June 2, 2023
Chaos at Navrongo polling station

The voting process in the National Democratic Congress elections in the Navrongo Central constituency in the Upper East Region hit a snag after concerns about ink dents in ballots papers were raised.

The process which already suffered a delay in the dispatch of ballot papers in the morning was stopped barely an hour into it.

There was pandemonium in the NH1 Hall at the C.K Tedam University of Technology and Applied Sciences where delegates gathered to elect a new constituency leadership.

A section of aspirants and their supporters kicked against the use of the ballot papers, saying it could affect a free and fair election.

The Navrongo central constituency has the highest number of aspirants of 79 vying for 17 positions with 1,167 delegates overflowing the polling centre to cast their vote.

By 7am, hundreds of the delegates had gathered to participate in the exercise but the delay in the supply of the voting material slowed the process.

After hours of uneasy wait, a section of aspirants and their supporters began to raise concerns over the delay, yelling about the possibility of it impacting a free and fair election process.

They said some of the aspirants, who are able to afford, were taking advantage of the delay to engage in vote buying which could impact the quality of leaders elected.

Fausta Avio, an aspiring constituency organizer, said the delay could affect the electoral process.

“It is fifteen pass twelve and there are no ballots, nobody is giving us a reason why the ballots are not in. It has given way for people to buy the elections. We need a free and fair elections, but this cannot bring free and fair elections,” he said.

He said the constituency elections directorate failed to communicate the challenge to aspirants, saying any compromise the delay has on the election would impact the party’s fortunes in the 2024 general elections.

Alhassan Abubakarsu Waidu, a deputy communications officer aspirant, shared similar concerns. For him, the inability on the part of the party to deal with smaller challenges at the constituency level could affect its preparations towards the general elections in 2024.

“As at now that we are talking, it is 12:18 pm we’ve not been able to start and nobody has communicated to us. So, we’re saying that it is indicating to us that monumentally if care is not taken, what has happened to us in 2020 will replicate itself in 2024,” he noted.

Technical hitch:

The delay in the voting process flared up tensions at the polling centre.
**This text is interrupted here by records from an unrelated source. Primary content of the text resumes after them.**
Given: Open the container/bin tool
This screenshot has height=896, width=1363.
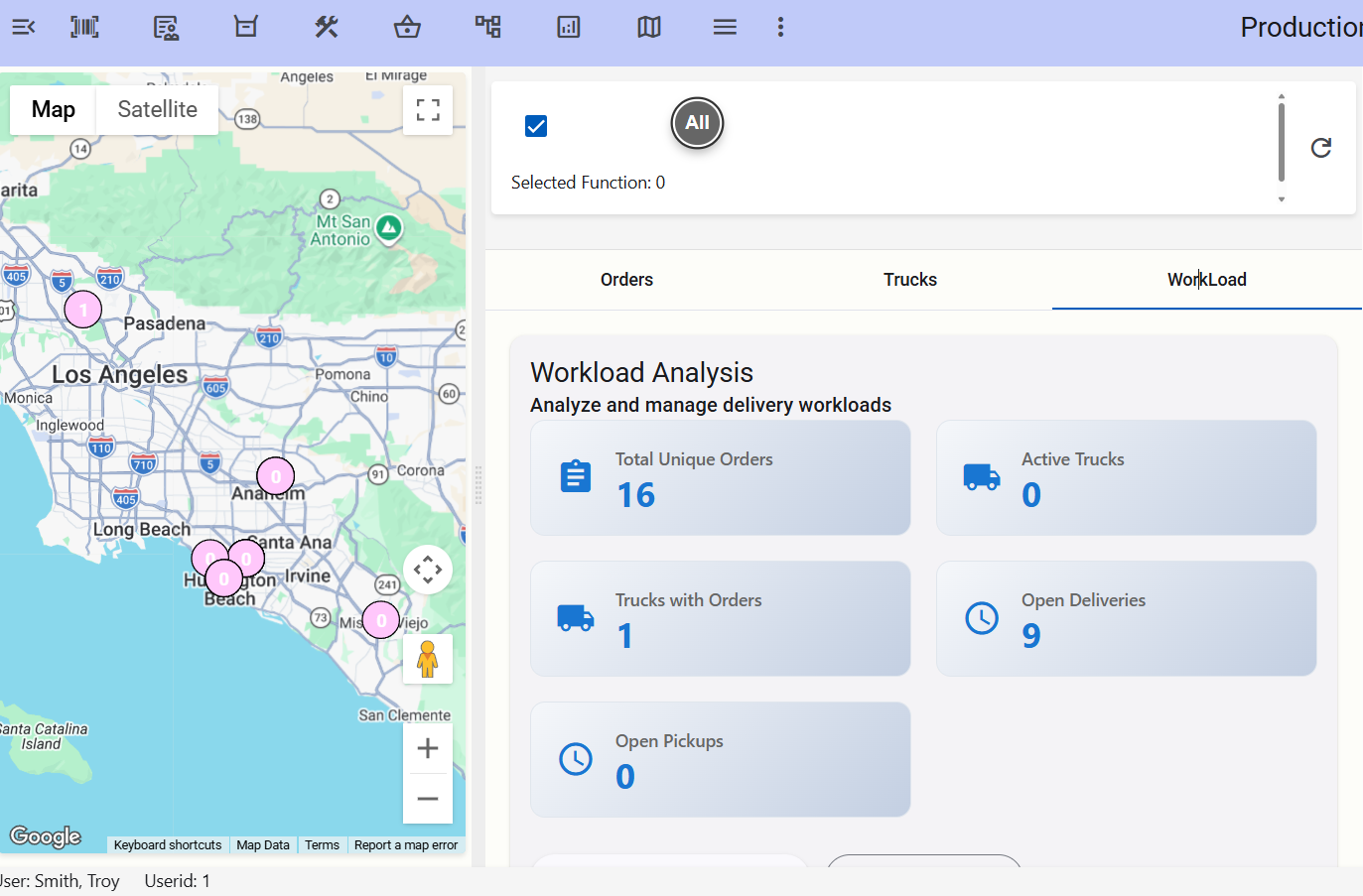Looking at the screenshot, I should (244, 27).
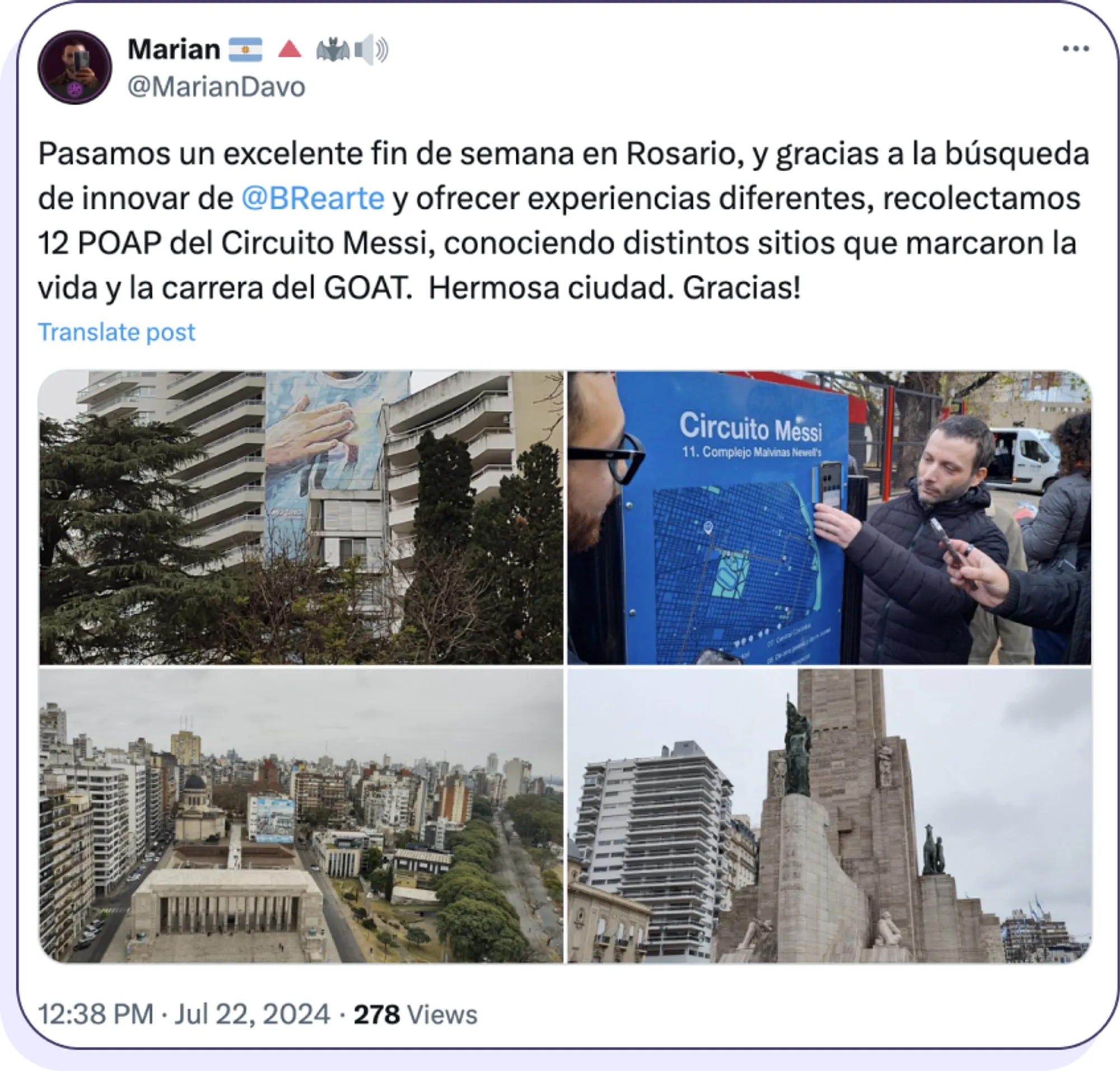Click the 278 Views counter
The width and height of the screenshot is (1120, 1071).
pos(415,1014)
Supporters of aspirants who felt threatened by what they said were ‘vote buying’ attempts, mounted pressure on the elections committee members to produce the ballot papers or risk a disruption of the voting process.
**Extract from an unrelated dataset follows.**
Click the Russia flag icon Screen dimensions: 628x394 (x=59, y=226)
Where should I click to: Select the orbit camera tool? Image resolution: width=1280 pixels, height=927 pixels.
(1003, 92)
The Police were called in to restore calm.

Martin Aberba, the acting constituency director of elections, explained to the aspirants and delegates that the delay was due to technical hitches which the party structure at the regional level was working to resolve.

He, however, shot down concerns that the delay could create grounds for vote buying to thrive thereby affecting the calibre of leaders elected.
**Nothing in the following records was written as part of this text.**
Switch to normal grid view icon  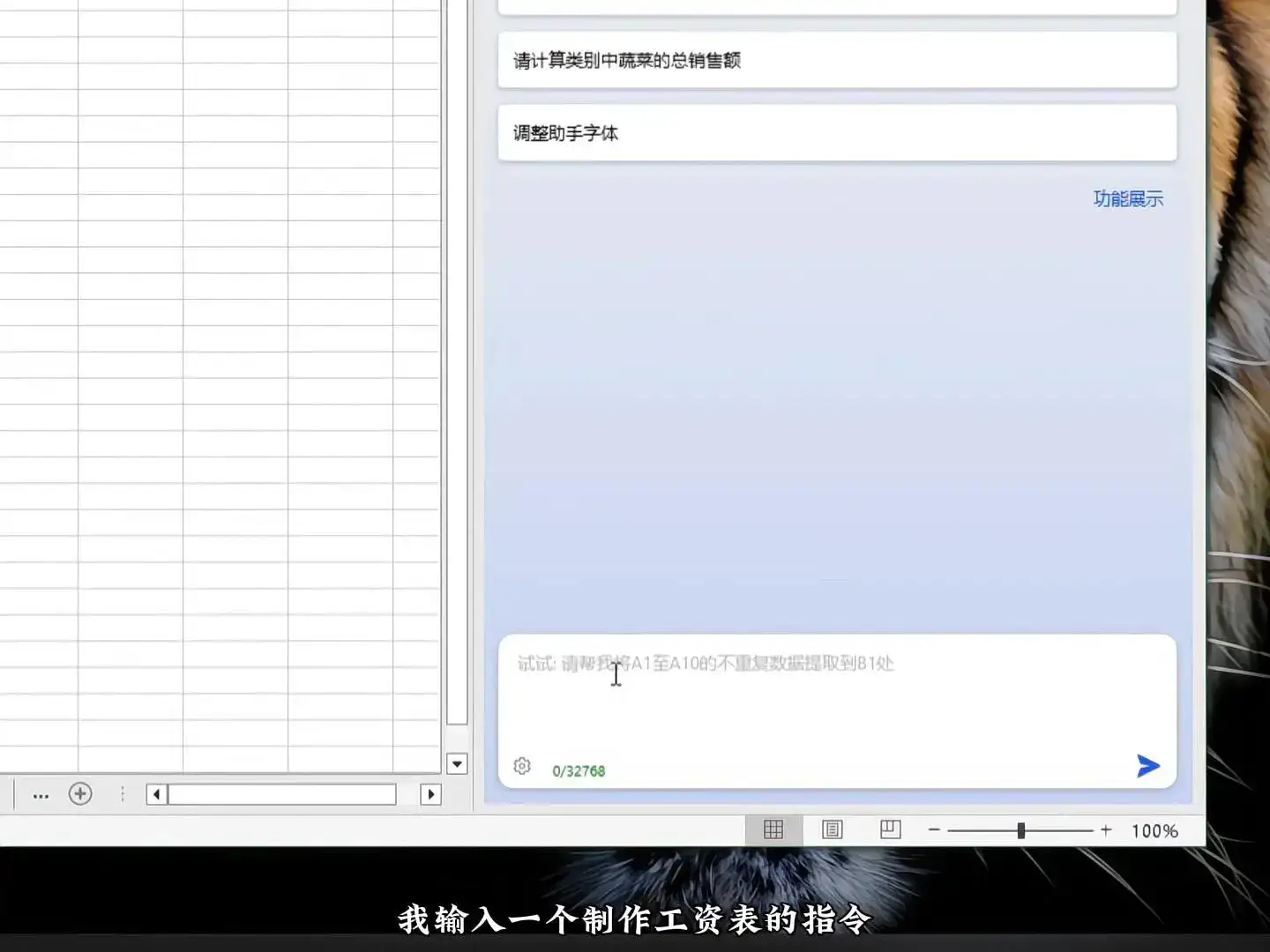[773, 829]
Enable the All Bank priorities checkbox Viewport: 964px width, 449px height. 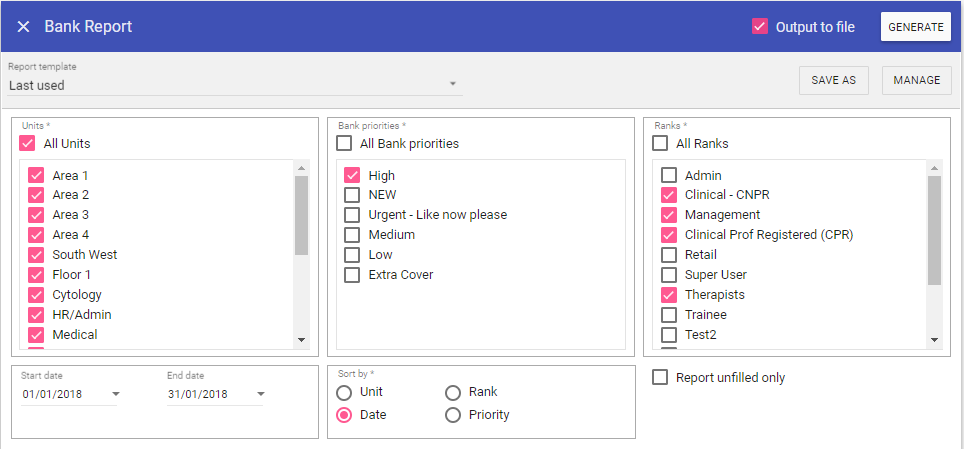coord(344,144)
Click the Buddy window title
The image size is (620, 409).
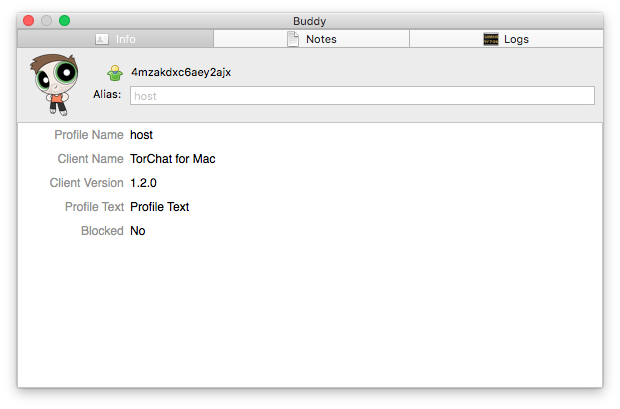tap(310, 20)
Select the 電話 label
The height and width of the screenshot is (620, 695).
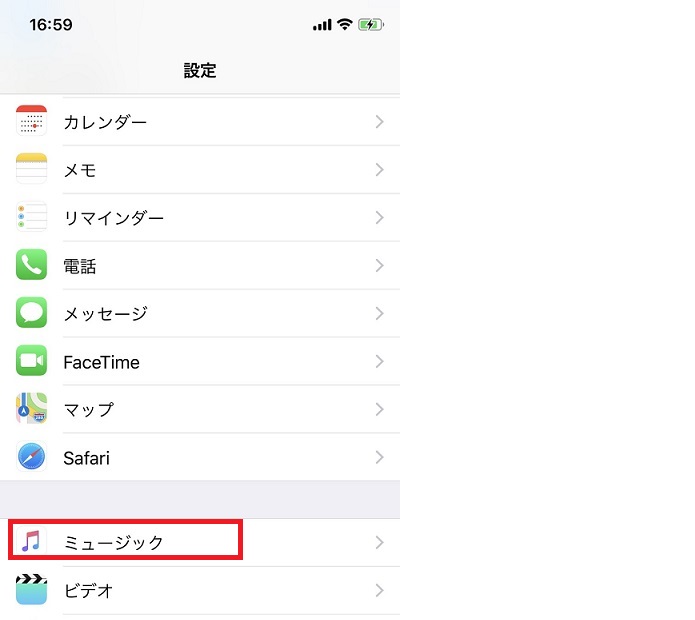(80, 266)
“Their concerns are genuine because we expected that by now, the ballots would’ve been in but due to some technical hitches, we couldn’t get them in place as planned.”

“We understand their frustration, but we are pleading with them to exercise some bit of patience.”

“I don’t agree with that position that there’s voting buying at the polling centre. If there was vote buying, that would have been destroyed ago and not here,” he dismissed the allegations.